▸ **TASK BRIEF**
Reproduce word for word the material below, from the line with "Find the location" up to and including the last line of the material. Leave the pictures out of your answer.

[Lines of data]
----------------

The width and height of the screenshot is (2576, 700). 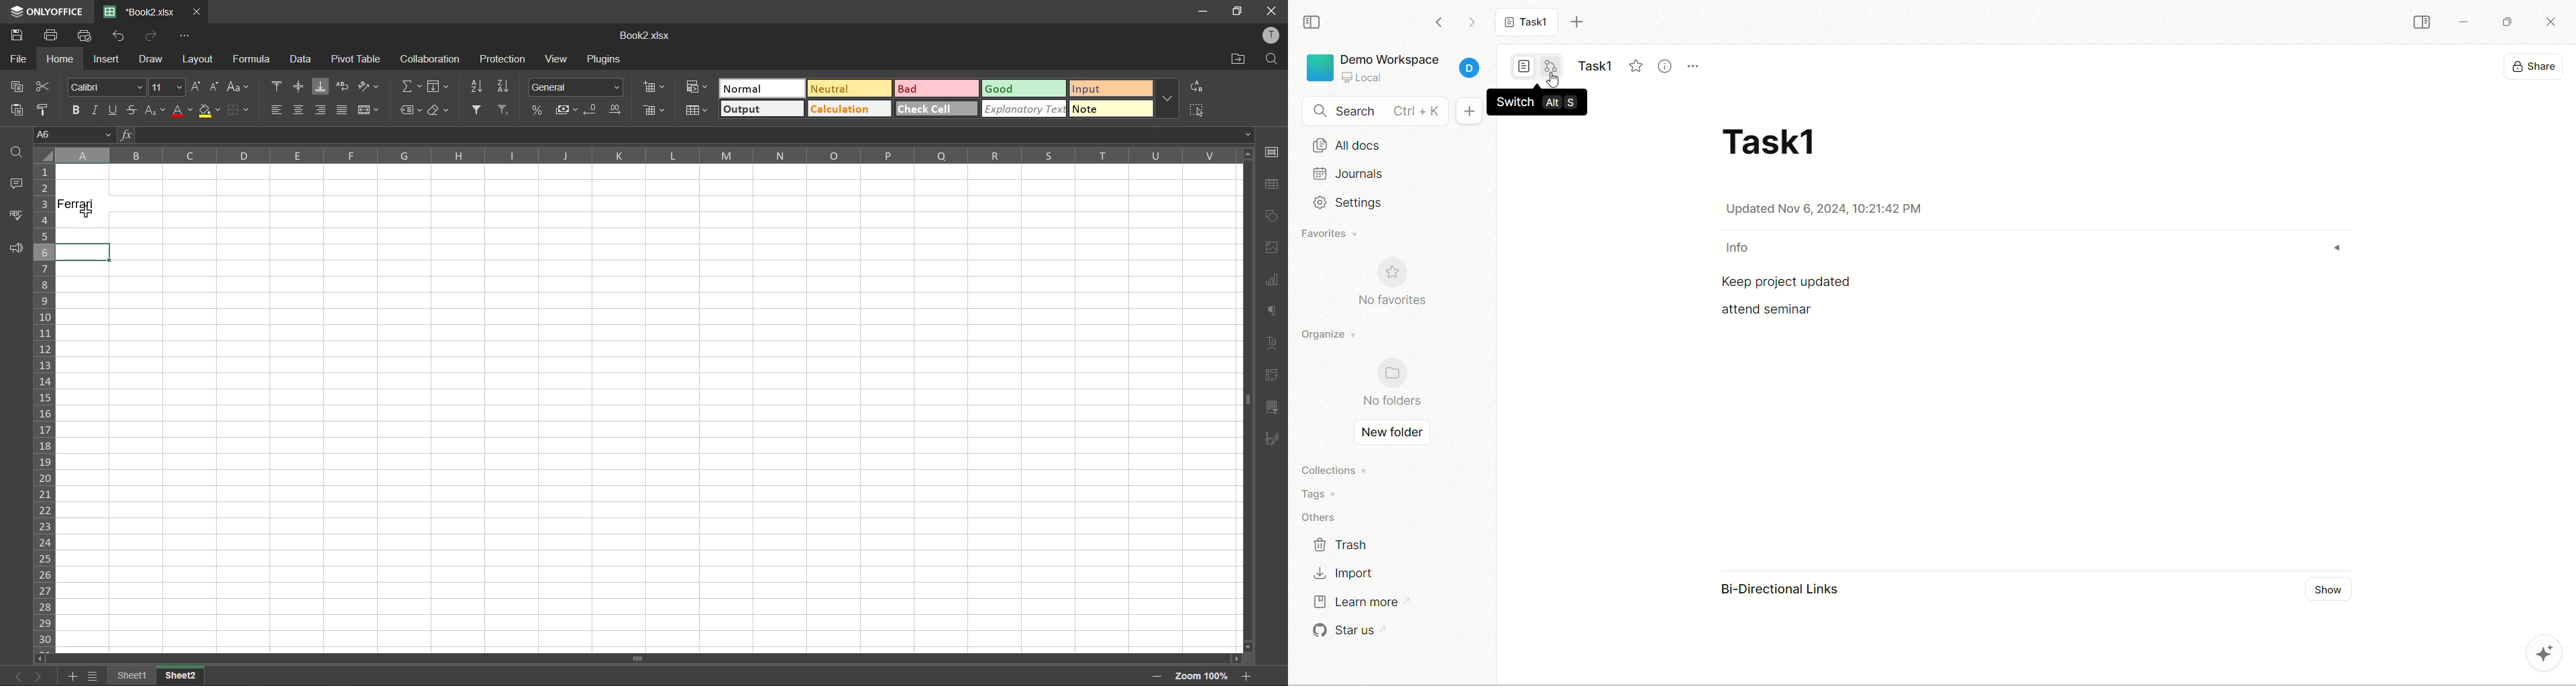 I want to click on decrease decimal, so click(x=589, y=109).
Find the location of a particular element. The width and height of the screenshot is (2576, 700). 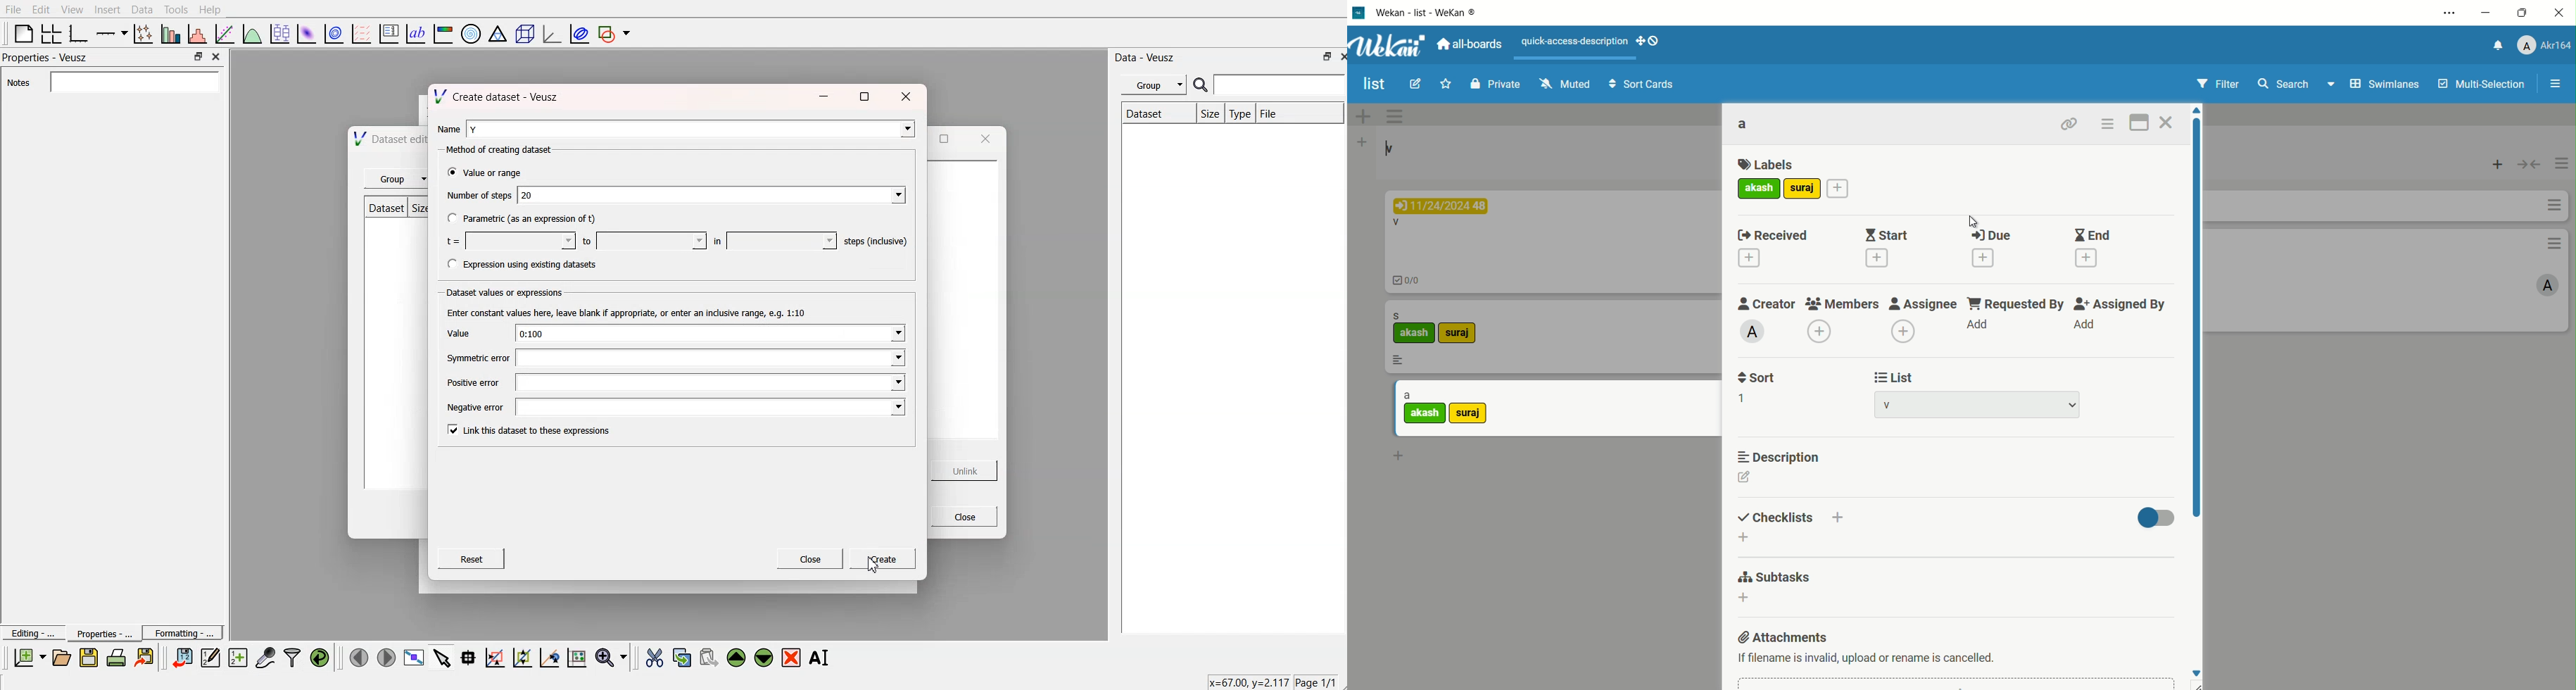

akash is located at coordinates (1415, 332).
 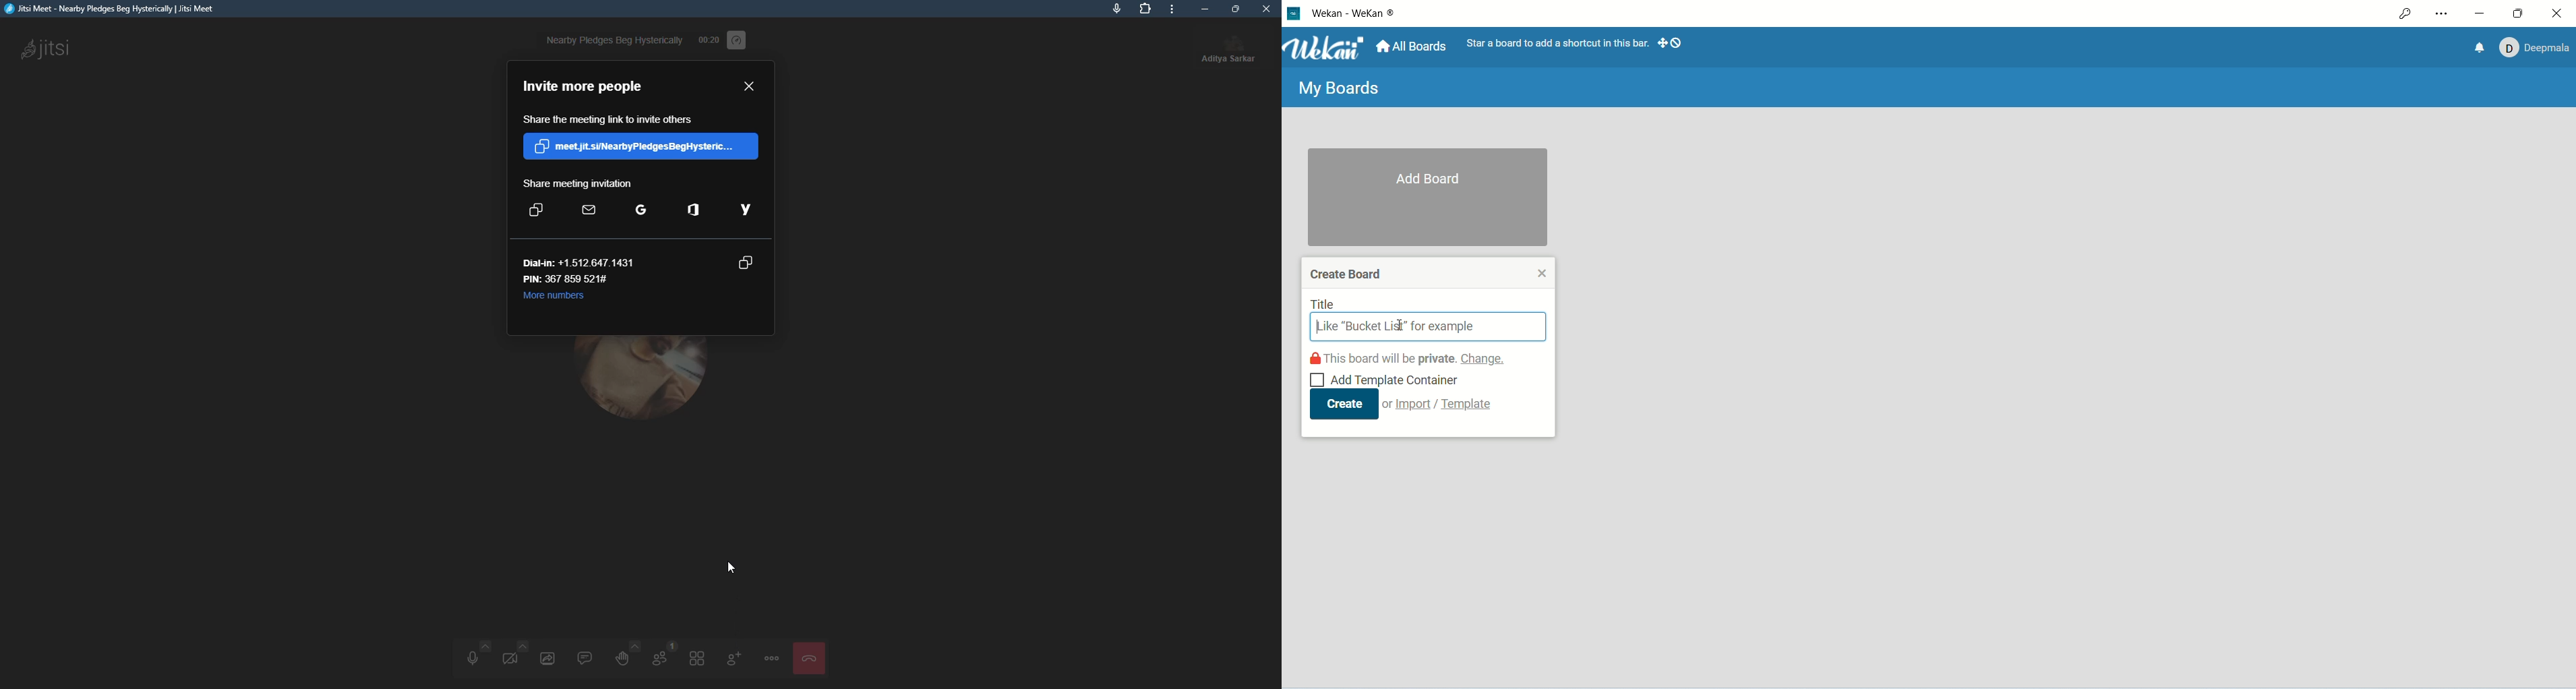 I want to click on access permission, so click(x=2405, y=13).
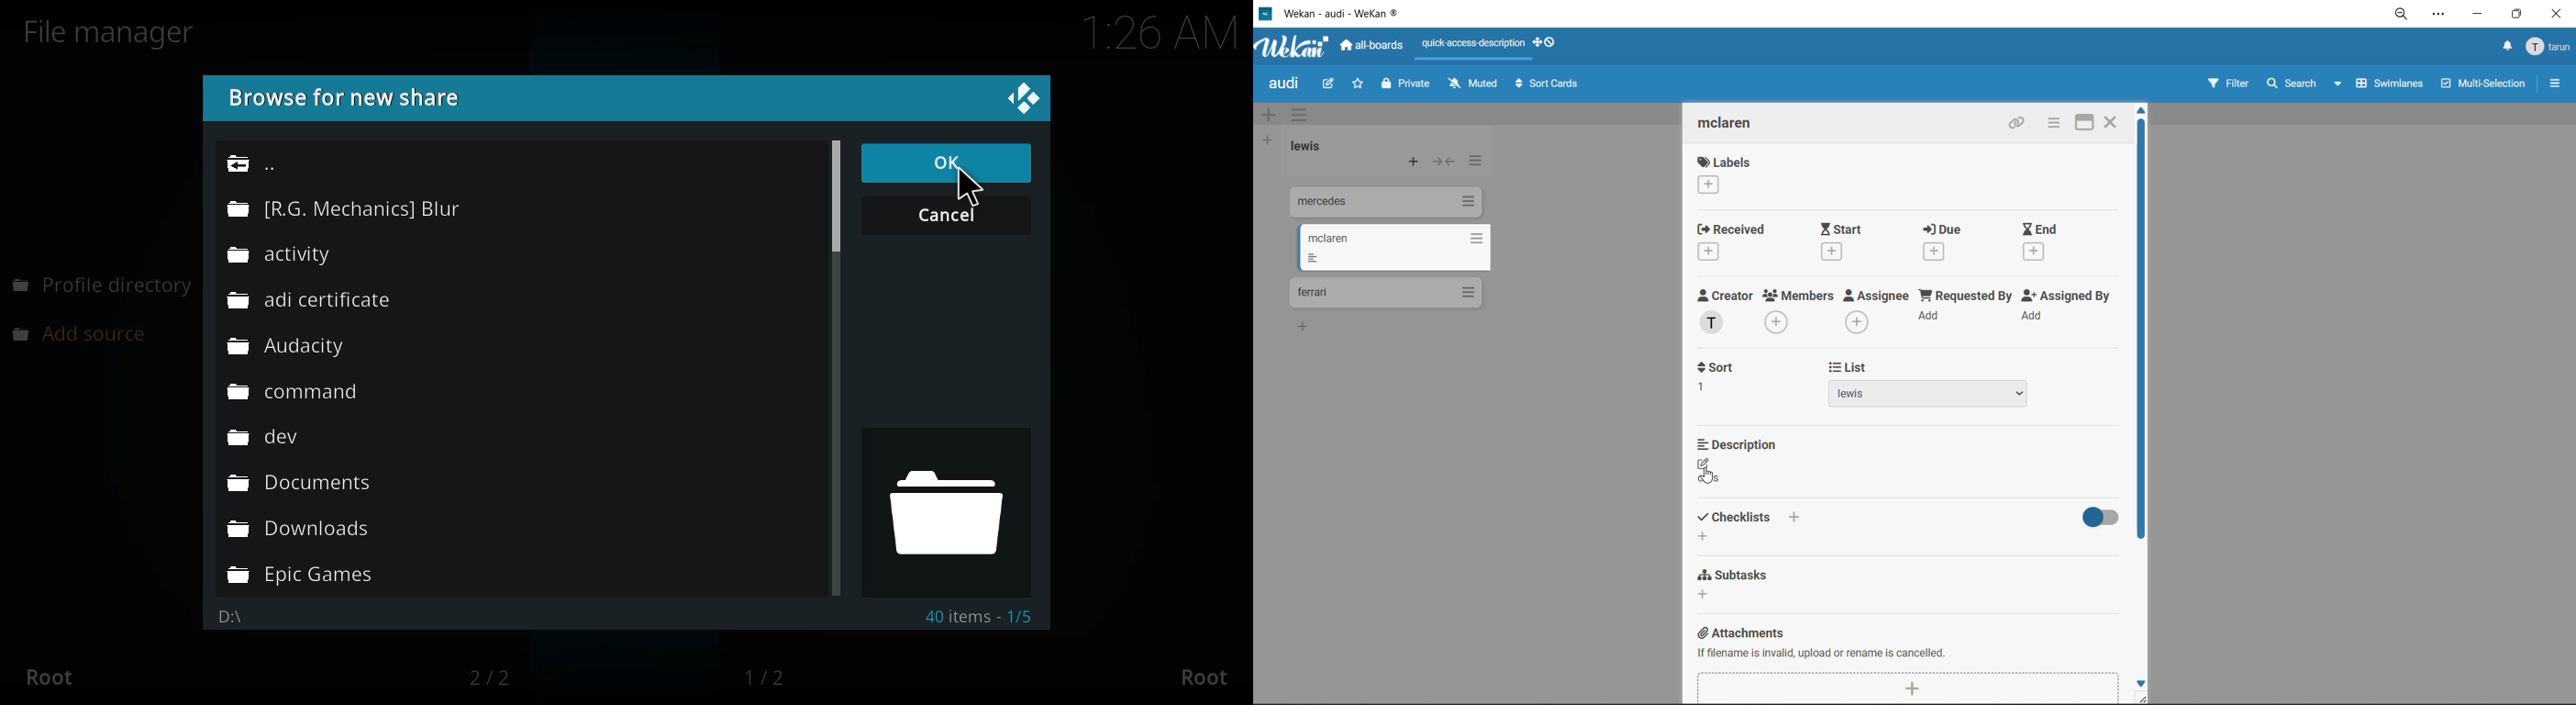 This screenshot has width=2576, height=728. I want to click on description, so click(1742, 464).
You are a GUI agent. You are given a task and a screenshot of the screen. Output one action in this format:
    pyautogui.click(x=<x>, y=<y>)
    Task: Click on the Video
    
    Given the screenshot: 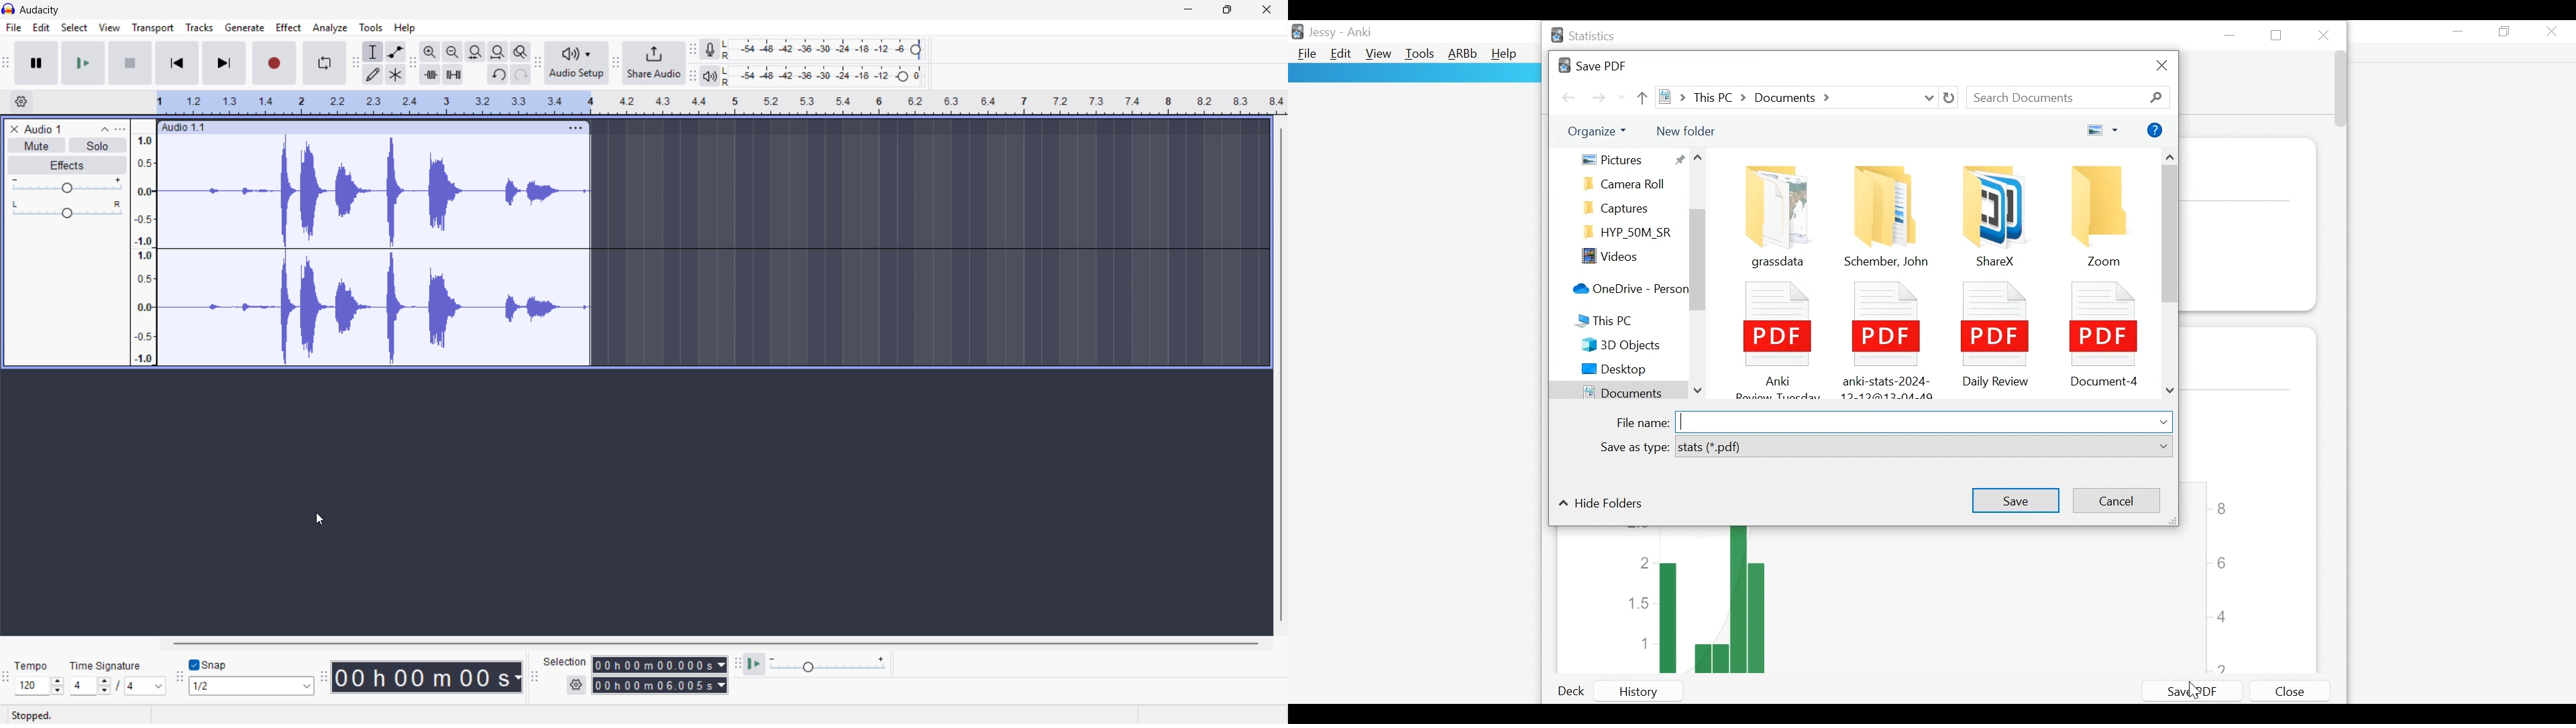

----------------

▸ **THE OUTPUT**
Find the location of a particular element. The width and height of the screenshot is (2576, 700). 

akash is located at coordinates (1415, 332).
  I want to click on access permission, so click(x=2405, y=13).
 This screenshot has width=2576, height=728. I want to click on description, so click(1742, 464).
You are a GUI agent. You are given a task and a screenshot of the screen. Output one action in this format:
    pyautogui.click(x=<x>, y=<y>)
    Task: Click on the Video
    
    Given the screenshot: 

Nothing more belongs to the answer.